The NICE referral guidance was published midway between the two time periods and provides GPs with details of “red flag” symptoms that should prompt them to send a patient for further tests.
Prior to the guidance, bowel (colon and rectal) cancer was on average diagnosed 96 days after patients first reported a symptom to a GP to when they were diagnosed. This dropped significantly to 75 days in 2007-8.
For oesophageal cancer in 2001/2 the average time to diagnosis after first GP visit was 59 days. This fell to 48 days in 2007-8.
Diagnosis time for pancreatic cancer fell from 63 to 52 days over the same time period.
“We found that diagnostic intervals can and do change over time. The reduction between 2001-2 and 2007-8 may in part be due to the roll out of the 2005 NICE referral guidance for suspected cancer.” Breast, stomach and lung cancers also showed a drop, though not a significant one according to the researchers.
Lead researcher Dr Richard Neal, from the North Wales Centre for Primary Care Research at Bangor University, said: “We found that diagnostic intervals can and do change over time. The reduction between 2001-2 and 2007-8 may in part be due to the roll out of the 2005 NICE referral guidance for suspected cancer.
“This gives clear guidance on which symptoms should prompt a doctor to refer a patient for further investigation. But there is considerable variation between cancers, with diagnostic intervals highest in those cancers which are more difficult to diagnose.
“Diagnostic intervals were longer for patients with harder to diagnose cancers and for those presenting with symptoms that did not qualify for an urgent referral.
“But diagnostic intervals remain long in most cancers, with considerable potential for further reduction. In particular, the diagnostic intervals for the 10 per cent of patients who are diagnosed most slowly remain very long for most cancers.

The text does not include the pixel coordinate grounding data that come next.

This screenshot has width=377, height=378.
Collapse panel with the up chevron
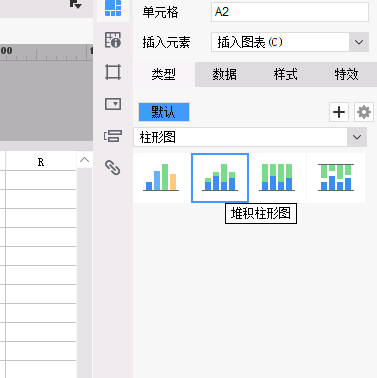(84, 160)
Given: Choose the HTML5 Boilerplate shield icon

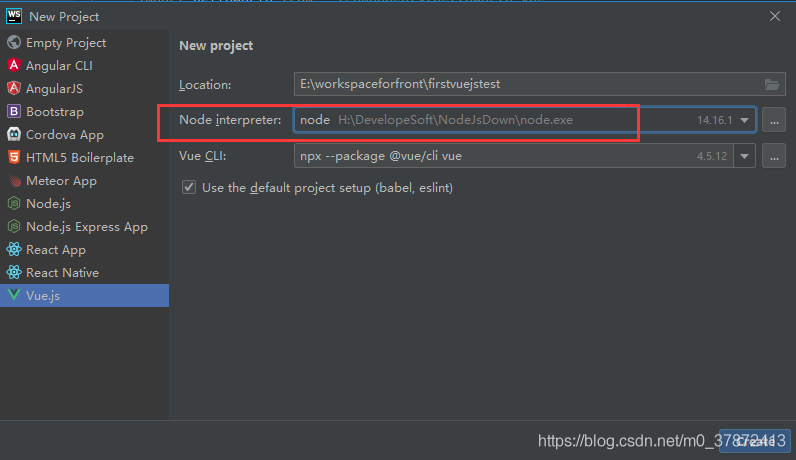Looking at the screenshot, I should tap(14, 157).
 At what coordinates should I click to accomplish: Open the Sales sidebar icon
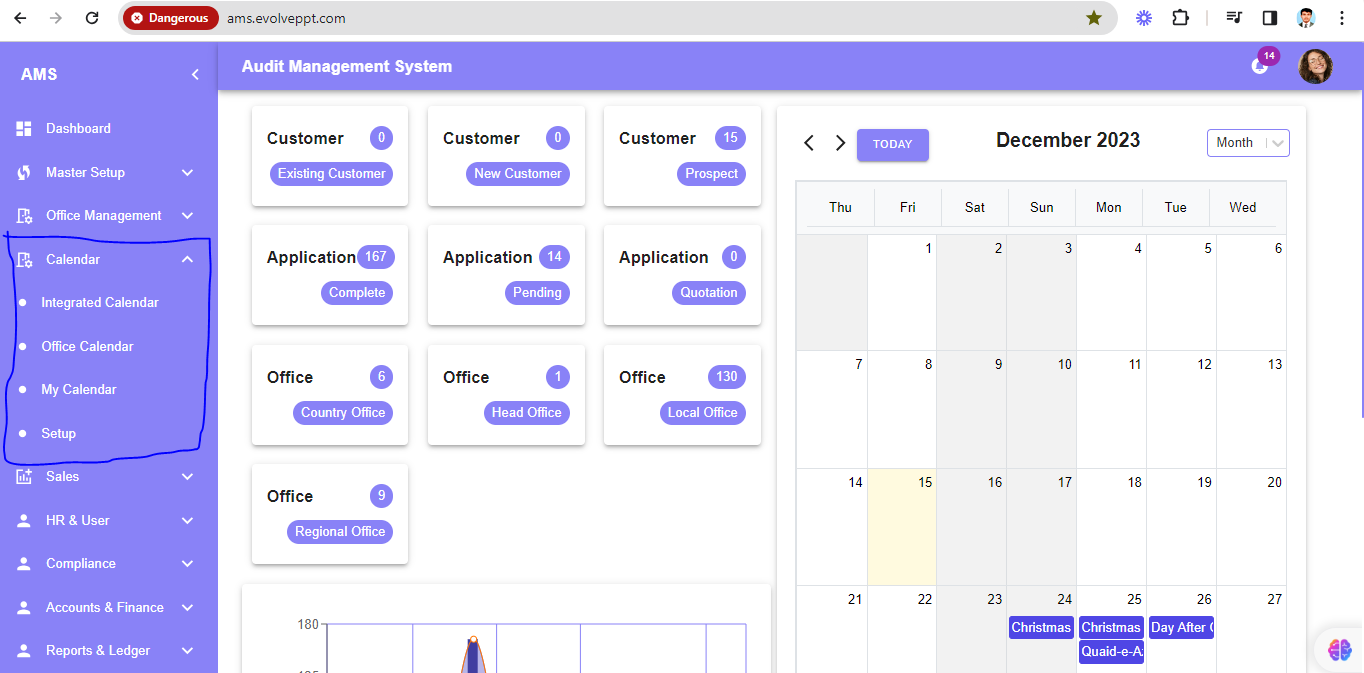(x=23, y=476)
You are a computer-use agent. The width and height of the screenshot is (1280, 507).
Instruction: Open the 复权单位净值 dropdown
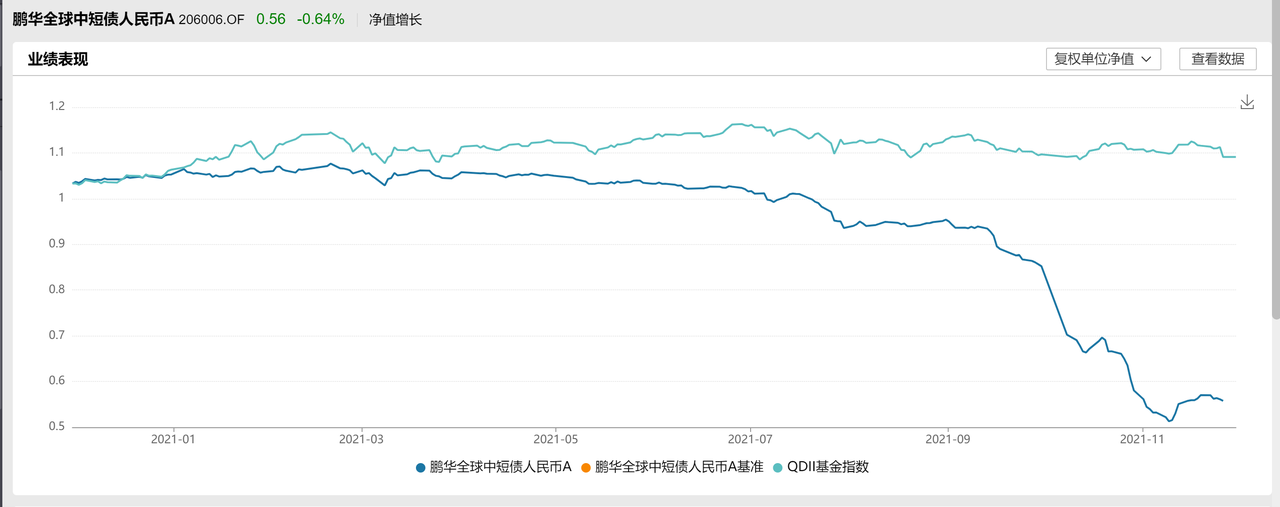(1103, 59)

And we do not fully know the effect of the reduction of diagnostic intervals on improvements in stage at diagnosis and long term survival.”
Sara Hiom, Cancer Research UK’s director of information, added: “It’s very encouraging to see that patients are, on average, being diagnosed more quickly for some cancers, offering a better chance of successful outcome.
“It’s clearly vital for GPs to have access to good quality information to make the best decisions for their patients. There is still room for considerable improvement though, and reducing the time to diagnose and treat is a critical part of improving outcomes for people with cancer.”